Again this likely isn't a considerable reason as to why sports teams are integrating into pro-gaming, especially if you consider the sheer scale of prize pools when it comes to traditional sports. Football's Premier League can net £70+ million for the winning team and basketball players for the NBA can earn up to $1.5 million per person if a team wins (in a sport with caps on salaries). That's comparable to eSports, of course. Dota 2 regularly breaks records with a crowdfunded prize pool of well over $10 million for the last few Internationals. And even though that's an exception due to its funding method, many other Premier tournaments offer between $1-3 million in prizes. That might be insignificant to the very best sports teams, sure, but the cost involved with running an eSport squad is also much lower. There's no cost of owning and running a stadium, there's a much smaller number of employees behind the scenes and the wages are significantly lower - even for the superstars of eSports. And bear in mind that it's not yet the superstar teams that are diving into eSports. There's talk of Manchester United getting involved with Overwatch, and Manchester City and FC Schalke 04 are definitely significant teams in the world of sports. As such, these teams have a chase to bolster their income with a much lower cost risk than traditional sports might require. The financial barrier to entry is much lower, and that flexibility means that the risk won't feel too threatening to a team's survival. These days there are so many costs involved with a high profile sports team that any further opportunities to mitigate those costs will be a huge benefit. fifa

Is eSports The Future?

If we're to ignore our inherent cynicism for a second, it's perhaps heartening to consider that for many sports teams it doesn't seem as though monetary gain is the significant reason behind moving into eSports.

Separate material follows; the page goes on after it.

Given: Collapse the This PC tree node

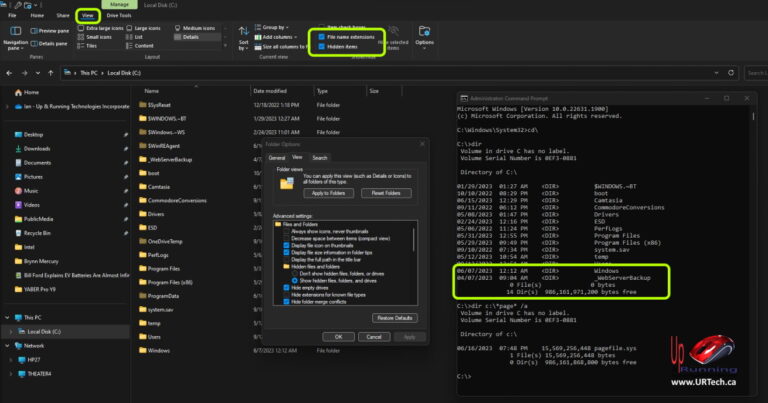Looking at the screenshot, I should point(7,316).
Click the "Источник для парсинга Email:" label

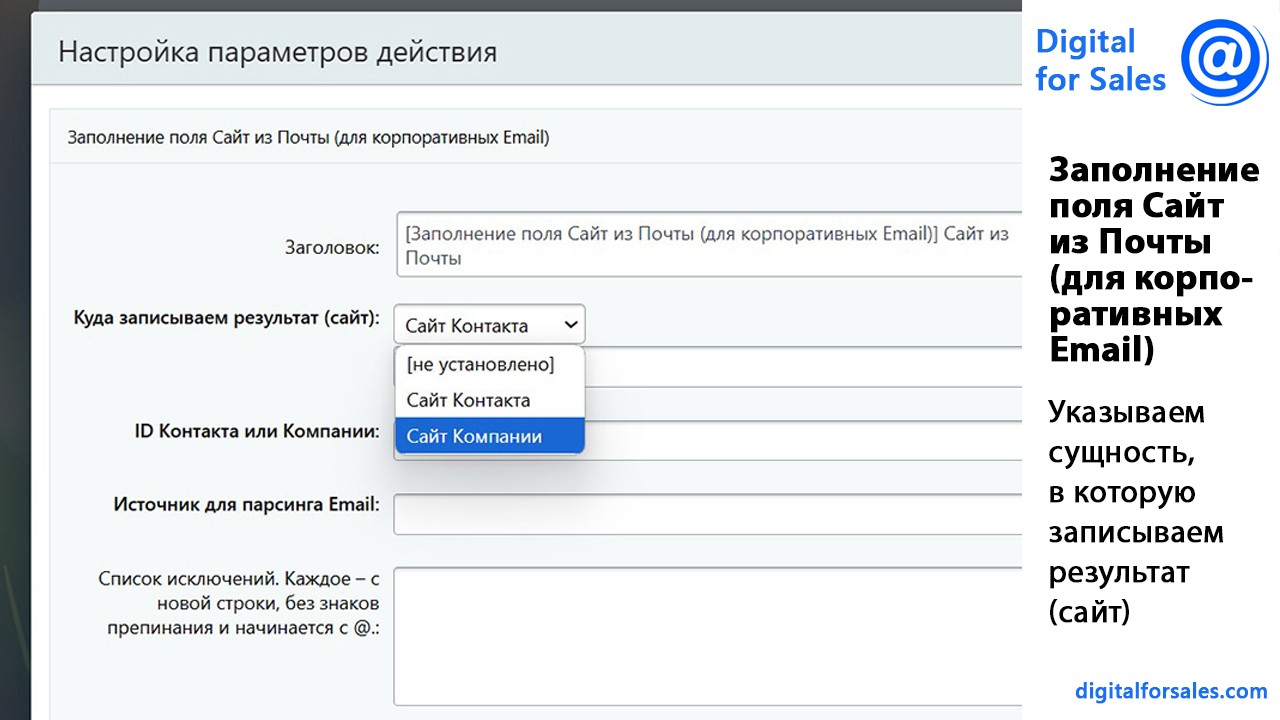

So far we've only seen bigger clubs and sports stars put their name to a squad or player, and with all their cash they're capable of putting towards this they could just as easily shop around for one of the best teams. But no, instead they've often just looked for young talent, the sort of players who are showing promise but are yet to truly prove themselves. It's the same mindset a team might use to approach a new player for their football team, and the reason they're doing so is likely not for potential earnings. If that was the case they'd just buy a top-tier squad for short-term gain. Instead it's likely that they've seen the potential of eSports. Already it's a multi-million dollar industry, and it still has much further to go. These teams want to get in on the ground floor of competitive gaming; they've seen the future, and while there will always be a place for traditional sports - of course - eSports is one day going to be just as prevalent. They want to be a part of that revolution.